Pemerintah kembali menggulirkan kebijakan pemberian gaji ke-13 bagi aparatur negara dan pensiunan, sebagaimana tertuang dalam Peraturan Menteri Keuangan (PMK) Nomor 23 Tahun 2025.
Kebijakan ini menyasar PNS, PPPK, TNI, Polri, pejabat negara, hingga pegawai non-ASN di lembaga penyiaran publik.
Gaji ke-13 terdiri atas komponen gaji pokok, tunjangan keluarga, pangan, jabatan, serta tunjangan kinerja, dengan seluruh potongan pajaknya ditanggung oleh negara.
Secara administratif, kebijakan ini tampak sebagai bentuk apresiasi terhadap dedikasi para pelayan publik. Namun, di tengah realitas sosial yang timpang dan meningkatnya ketimpangan kesejahteraan, kebijakan ini justru menjadi bukti nyata dari ketidakmampuan pemerintah dalam menyusun skala prioritas anggaran secara adil dan berpihak pada rakyat kecil.
Ironi Keadilan Anggaran
Penghargaan terhadap aparatur negara tentu penting, namun menjadi problematik ketika diberikan secara rutin dan formalistik tanpa evaluasi berbasis kinerja maupun dampak terhadap pelayanan publik.
Sementara jutaan rakyat masih berjuang memenuhi kebutuhan dasar, petani tergencet fluktuasi harga, dan anak-anak miskin terancam putus sekolah, kebijakan ini justru menunjukkan watak anggaran negara yang elitis dan eksklusif.
Kebijakan gaji ke-13, dalam konteks ini, tidak lagi merefleksikan penghormatan atas pengabdian, tetapi menjadi simbol dari ketidakadilan distribusi anggaran. Ini bukan sekadar kebijakan salah sasaran, melainkan potret buram dari pengelolaan fiskal yang abai terhadap kelompok paling rentan.
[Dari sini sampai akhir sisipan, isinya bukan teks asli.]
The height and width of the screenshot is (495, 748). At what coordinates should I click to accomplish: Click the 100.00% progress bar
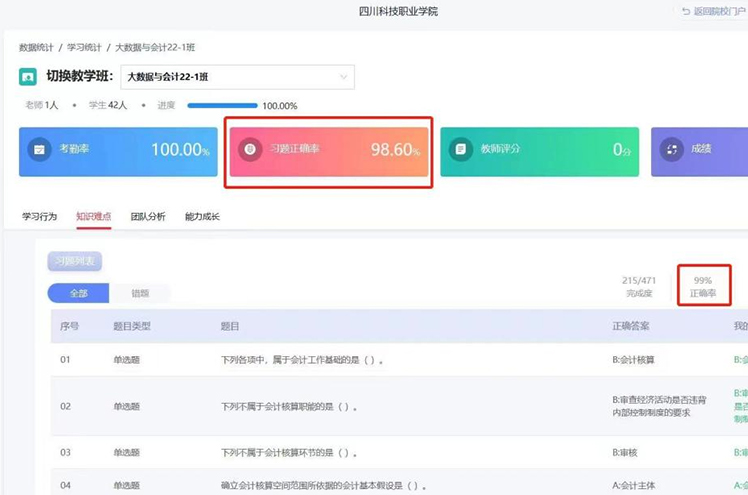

Negara Dermawan ke Atas, Pelit ke Bawah
Fenomena ini menegaskan birokrasi yang makin administratif dan menjauh dari roh keadilan sosial. Pemerintah terkesan sigap mencairkan insentif bagi aparaturnya, tetapi lamban dan gamang dalam merumuskan kebijakan strategis yang menyentuh kehidupan rakyat miskin, pekerja informal, atau generasi muda yang terjebak dalam pengangguran intelektual.
Padahal, anggaran negara semestinya berpijak pada urgensi dan dampak sosial. Di tengah lonjakan harga kebutuhan pokok dan krisis daya beli, akan jauh lebih bijak bila insentif ditunda dan anggaran dialihkan ke program-program pemulihan sosial seperti subsidi pangan, pemberdayaan ekonomi rakyat, hingga penanganan stunting.
Lebih jauh lagi, ketidakmampuan pemerintah membaca realitas sosial dengan empati dan akal sehat menandakan krisis kepemimpinan. Kebijakan publik bukan sekadar keputusan administratif, melainkan cerminan keberpihakan dan tanggung jawab moral. Ketika empati absen, kebijakan pun akan melenceng dari cita-cita keadilan sosial.
Kebijakan sebagai Cermin Kekuasaan
Setiap kebijakan mencerminkan nilai dan orientasi kekuasaan. Ketika negara lebih rajin menggaji birokrat daripada membebaskan rakyat dari kemiskinan, maka jelas bahwa krisis sesungguhnya bukan terletak pada ketersediaan dana, melainkan pada buruknya tata kelola, minimnya sensitivitas sosial, dan gagalnya pemahaman siapa yang paling membutuhkan bantuan.
Gaji ke-13 bukanlah masalah teknis, tetapi simbol dari orientasi kebijakan yang salah arah. Ia mencerminkan kenyamanan yang dijaga untuk kelompok elite birokrasi, alih-alih menjadi alat untuk memperluas keadilan bagi mereka yang paling membutuhkan. Dalam konteks itulah, kebijakan ini sah disebut sebagai bentuk ketidakbecusan dalam pengelolaan keuangan negara.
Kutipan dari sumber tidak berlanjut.